▸ **Task directions**
Convert the records below into a JSON list of strings, one string for each line, leaving out any blank lines. Exclude the pictures from the output.

▸ **Listing**

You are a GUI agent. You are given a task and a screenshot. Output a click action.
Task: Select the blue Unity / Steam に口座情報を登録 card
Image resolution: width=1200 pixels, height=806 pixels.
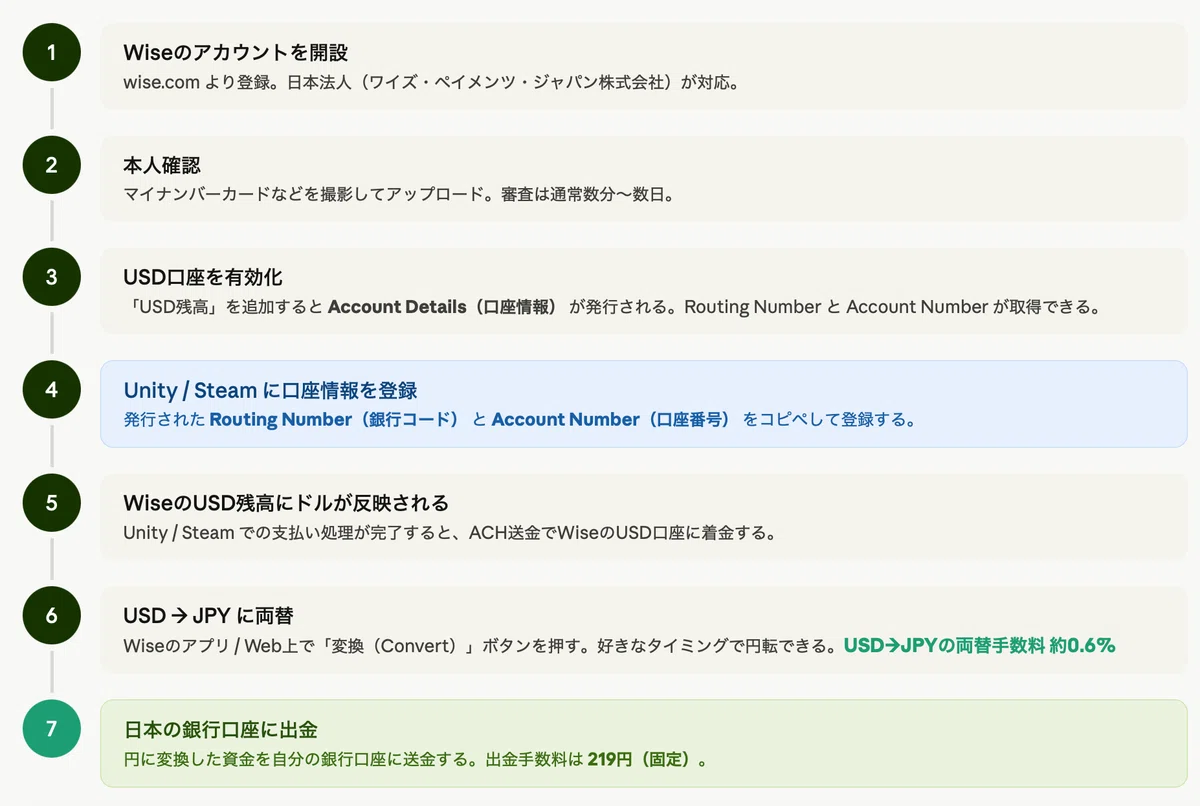click(643, 403)
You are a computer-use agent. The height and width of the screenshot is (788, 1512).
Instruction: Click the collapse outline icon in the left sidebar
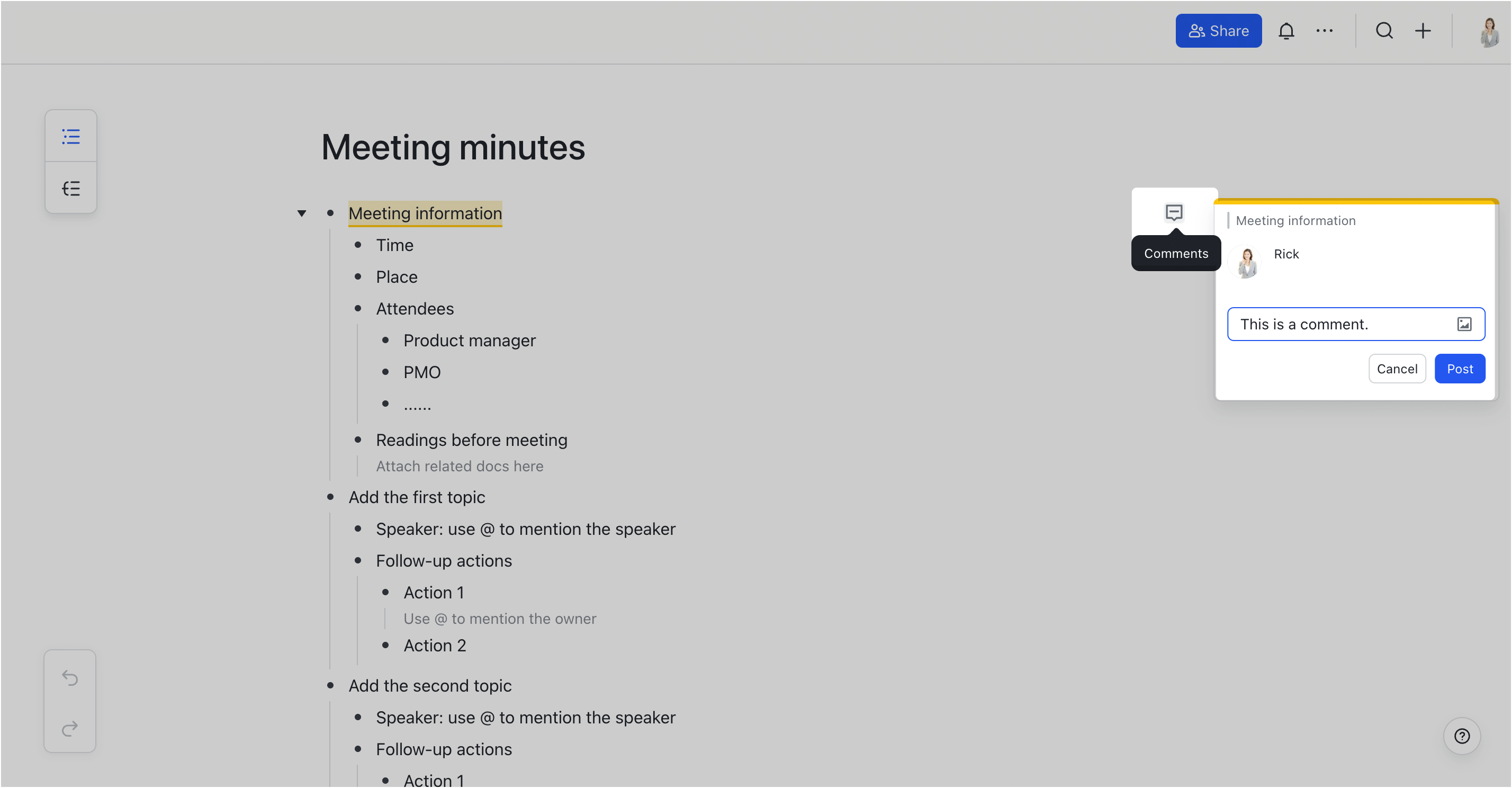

▸ **Completed exercise**
[
  "You are a GUI agent. You are given a task and a screenshot. Output a click action.",
  "Task: Select the blue Unity / Steam に口座情報を登録 card",
  "Image resolution: width=1200 pixels, height=806 pixels.",
  "click(643, 403)",
  "You are a computer-use agent. The height and width of the screenshot is (788, 1512).",
  "Instruction: Click the collapse outline icon in the left sidebar"
]